Both candidates declared themselves victors in the race. Final results will not be available until Wednesday.
Ramos had been favored to win in pre-election polls. But Jorge Hank Rhon, running for the opposition Institutional Revolutionary Party (PRI) mounted a late surge in the weeks leading up to the election, pouring some of his reported US500 million net worth into the campaign.
Hank Rhon enjoys the backing of PRI President Roberto Madrazo, but the PAN has held both the governorship of Baja California state and the mayorship its largest city, Tijuana, since 1989, when Baja California state became the first to elect a governor who was not from the PRI.
Hank Rhon is the son of the late PRI power broker Carlos Hank Gonzalez.

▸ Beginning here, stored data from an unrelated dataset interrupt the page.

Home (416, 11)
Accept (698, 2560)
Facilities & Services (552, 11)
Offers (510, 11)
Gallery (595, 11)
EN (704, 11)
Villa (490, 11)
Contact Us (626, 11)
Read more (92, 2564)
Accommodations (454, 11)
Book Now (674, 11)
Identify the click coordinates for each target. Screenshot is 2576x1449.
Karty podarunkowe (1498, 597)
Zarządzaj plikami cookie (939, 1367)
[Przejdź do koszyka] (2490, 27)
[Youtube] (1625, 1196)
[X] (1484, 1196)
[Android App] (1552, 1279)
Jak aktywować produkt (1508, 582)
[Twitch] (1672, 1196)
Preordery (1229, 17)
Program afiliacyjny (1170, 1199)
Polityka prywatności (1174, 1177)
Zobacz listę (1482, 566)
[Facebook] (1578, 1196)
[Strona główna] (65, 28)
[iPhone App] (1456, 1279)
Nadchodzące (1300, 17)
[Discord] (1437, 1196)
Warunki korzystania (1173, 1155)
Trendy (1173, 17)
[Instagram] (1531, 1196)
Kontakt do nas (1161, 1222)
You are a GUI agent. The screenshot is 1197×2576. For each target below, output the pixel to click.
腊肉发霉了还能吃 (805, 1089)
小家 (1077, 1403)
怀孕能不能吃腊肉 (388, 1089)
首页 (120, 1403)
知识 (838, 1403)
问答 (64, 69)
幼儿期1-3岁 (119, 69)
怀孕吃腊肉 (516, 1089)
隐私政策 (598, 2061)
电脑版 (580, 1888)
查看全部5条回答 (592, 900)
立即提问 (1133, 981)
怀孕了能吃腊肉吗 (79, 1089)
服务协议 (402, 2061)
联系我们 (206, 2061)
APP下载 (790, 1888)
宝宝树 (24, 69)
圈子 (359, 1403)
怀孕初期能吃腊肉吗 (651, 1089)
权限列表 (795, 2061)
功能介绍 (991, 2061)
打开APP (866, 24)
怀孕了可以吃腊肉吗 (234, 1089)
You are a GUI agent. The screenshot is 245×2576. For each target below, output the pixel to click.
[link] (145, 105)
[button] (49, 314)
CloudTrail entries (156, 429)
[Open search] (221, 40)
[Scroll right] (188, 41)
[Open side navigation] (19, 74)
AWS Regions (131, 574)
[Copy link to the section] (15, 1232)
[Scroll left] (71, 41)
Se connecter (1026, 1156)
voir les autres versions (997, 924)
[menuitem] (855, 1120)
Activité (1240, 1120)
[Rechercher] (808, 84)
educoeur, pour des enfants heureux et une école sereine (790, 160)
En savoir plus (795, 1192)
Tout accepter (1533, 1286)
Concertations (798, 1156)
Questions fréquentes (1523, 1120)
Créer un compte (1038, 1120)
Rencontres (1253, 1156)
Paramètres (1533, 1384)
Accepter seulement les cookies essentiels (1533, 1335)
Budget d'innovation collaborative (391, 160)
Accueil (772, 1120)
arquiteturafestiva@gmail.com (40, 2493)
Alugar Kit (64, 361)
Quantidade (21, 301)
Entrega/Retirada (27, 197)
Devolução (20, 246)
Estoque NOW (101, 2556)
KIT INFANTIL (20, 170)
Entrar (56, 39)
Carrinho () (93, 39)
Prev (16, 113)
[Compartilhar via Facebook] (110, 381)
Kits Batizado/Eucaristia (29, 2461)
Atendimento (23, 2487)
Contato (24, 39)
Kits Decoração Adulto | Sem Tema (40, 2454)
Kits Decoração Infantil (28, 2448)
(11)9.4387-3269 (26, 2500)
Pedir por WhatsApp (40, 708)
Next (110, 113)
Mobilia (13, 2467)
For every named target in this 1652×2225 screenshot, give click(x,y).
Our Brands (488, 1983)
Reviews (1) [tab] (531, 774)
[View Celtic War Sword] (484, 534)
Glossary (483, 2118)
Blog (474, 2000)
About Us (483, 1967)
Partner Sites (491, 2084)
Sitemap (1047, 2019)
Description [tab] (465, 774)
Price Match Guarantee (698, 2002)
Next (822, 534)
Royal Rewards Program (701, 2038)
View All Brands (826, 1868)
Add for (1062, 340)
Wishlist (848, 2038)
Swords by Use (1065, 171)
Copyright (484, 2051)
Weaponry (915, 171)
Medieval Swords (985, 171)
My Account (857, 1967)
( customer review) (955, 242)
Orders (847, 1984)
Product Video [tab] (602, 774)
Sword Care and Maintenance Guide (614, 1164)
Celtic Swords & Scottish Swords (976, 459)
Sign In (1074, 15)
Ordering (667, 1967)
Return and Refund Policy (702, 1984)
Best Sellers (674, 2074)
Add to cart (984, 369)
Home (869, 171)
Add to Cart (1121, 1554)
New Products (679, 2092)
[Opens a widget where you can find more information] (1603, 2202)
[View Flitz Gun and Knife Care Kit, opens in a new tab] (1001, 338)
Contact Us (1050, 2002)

He also is the father of 18 children and owner of hundreds of animals at a private zoo near his Tijuana racetrack.
In 1988, two of his employees were convicted of killing a Tijuana journalist who had reported on corruption for the crusading weekly Zeta.
Meanwhile in the governor's race in the north-central state of Aguascalientes, preliminary results from the state's electoral commission indicated that National Action had won, as expected.
With 60 percent of the vote counted, National Action's Luis Armando Reynoso Femat held a commanding 61-38 percent lead over the PRI's Oscar López Velarde.